Rahel Nägeli Ganz, CTO et responsable du développement durable chez TECTON, en conversation avec SSREI des toits et de leur contribution à un bâtiment durable et économe en énergie.
Rahel Nägeli Ganz travaille chez TECTON Management SA depuis 2017 et est membre de la direction.
Interview avec Rahel Nägeli Ganz :
CTO et responsable du développement durable, TECTON Management SA
Qui êtes-vous ?
Après mes études en science des matériaux à l’ETH, j’ai travaillé pendant plus de 10 ans chez un important producteur de matériaux de construction, où j’ai acquis une solide expertise dans l’étanchéité des bâtiments. En plus de mon rôle de directrice technique du groupe TECTON, je suis engagée dans divers organismes professionnels, notamment dans une commission de normes SIA. Je suis convaincue que des solutions de toiture-terrasse bien conçues sur le plan technique peuvent soutenir les aspects de durabilité liés à la densification, à l’optimisation et à la récupération d’énergie, ainsi qu’à l’analyse des coûts de cycle de vie des immeubles.
Pouvez-vous expliquer en quelques mots le domaine d’activité de TECTON ?
Ce groupe familial est dirigé depuis 5 générations et emploie 530 personnes à travers la Suisse. Avec 16 entreprises artisanales régionales, nous sommes proches des projets et des clients.
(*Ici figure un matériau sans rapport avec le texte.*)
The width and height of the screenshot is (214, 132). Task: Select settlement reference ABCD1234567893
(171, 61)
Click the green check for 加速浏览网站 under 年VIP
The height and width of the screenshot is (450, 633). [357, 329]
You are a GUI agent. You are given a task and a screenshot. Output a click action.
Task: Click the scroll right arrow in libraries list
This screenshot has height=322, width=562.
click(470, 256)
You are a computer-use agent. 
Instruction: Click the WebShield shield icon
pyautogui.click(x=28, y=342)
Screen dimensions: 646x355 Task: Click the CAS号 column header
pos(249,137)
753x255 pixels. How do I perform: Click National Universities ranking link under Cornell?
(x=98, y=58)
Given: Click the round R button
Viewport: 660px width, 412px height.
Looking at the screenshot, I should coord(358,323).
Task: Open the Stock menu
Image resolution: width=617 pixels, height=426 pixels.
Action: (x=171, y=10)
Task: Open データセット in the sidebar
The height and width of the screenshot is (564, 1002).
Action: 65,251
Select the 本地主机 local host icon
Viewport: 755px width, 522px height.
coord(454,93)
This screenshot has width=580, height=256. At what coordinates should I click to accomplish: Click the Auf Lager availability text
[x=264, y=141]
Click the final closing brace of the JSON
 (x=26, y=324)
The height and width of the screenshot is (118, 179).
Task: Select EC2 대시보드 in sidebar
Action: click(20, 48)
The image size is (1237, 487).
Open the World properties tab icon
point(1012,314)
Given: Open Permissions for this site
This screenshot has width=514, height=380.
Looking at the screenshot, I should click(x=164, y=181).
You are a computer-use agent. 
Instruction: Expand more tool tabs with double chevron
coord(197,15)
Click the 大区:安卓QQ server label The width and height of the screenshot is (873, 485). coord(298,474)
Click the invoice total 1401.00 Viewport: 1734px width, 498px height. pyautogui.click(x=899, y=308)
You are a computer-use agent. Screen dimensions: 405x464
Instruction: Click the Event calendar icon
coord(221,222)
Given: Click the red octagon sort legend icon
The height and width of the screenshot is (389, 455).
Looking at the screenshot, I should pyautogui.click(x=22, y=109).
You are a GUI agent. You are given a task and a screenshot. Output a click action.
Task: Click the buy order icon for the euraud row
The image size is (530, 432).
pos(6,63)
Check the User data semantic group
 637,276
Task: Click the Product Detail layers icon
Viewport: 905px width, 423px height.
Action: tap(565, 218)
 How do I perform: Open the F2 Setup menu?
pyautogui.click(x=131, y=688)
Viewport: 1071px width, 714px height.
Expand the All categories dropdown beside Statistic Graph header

Sous le principe de ‘Les gens chez TECTON rendent les bâtiments étanches’, nous construisons, rénovons et entretenons des toits plats et en pente, et effectuons des travaux de couverture pour les bâtiments hauts et les imperméabilisations de génie civil. Nous accordons une attention particulière à la préservation de la valeur et de la substance – ainsi, nous accompagnons ‘nos’ toits et travaux tout au long de leur cycle de vie.
La croissance démographique et la rareté des réserves foncières nous obligent à densifier, ce qui se fera principalement par des surélévations. Les toits plats devraient donc remplacer les toits en pente. Ressentez-vous déjà cette évolution ?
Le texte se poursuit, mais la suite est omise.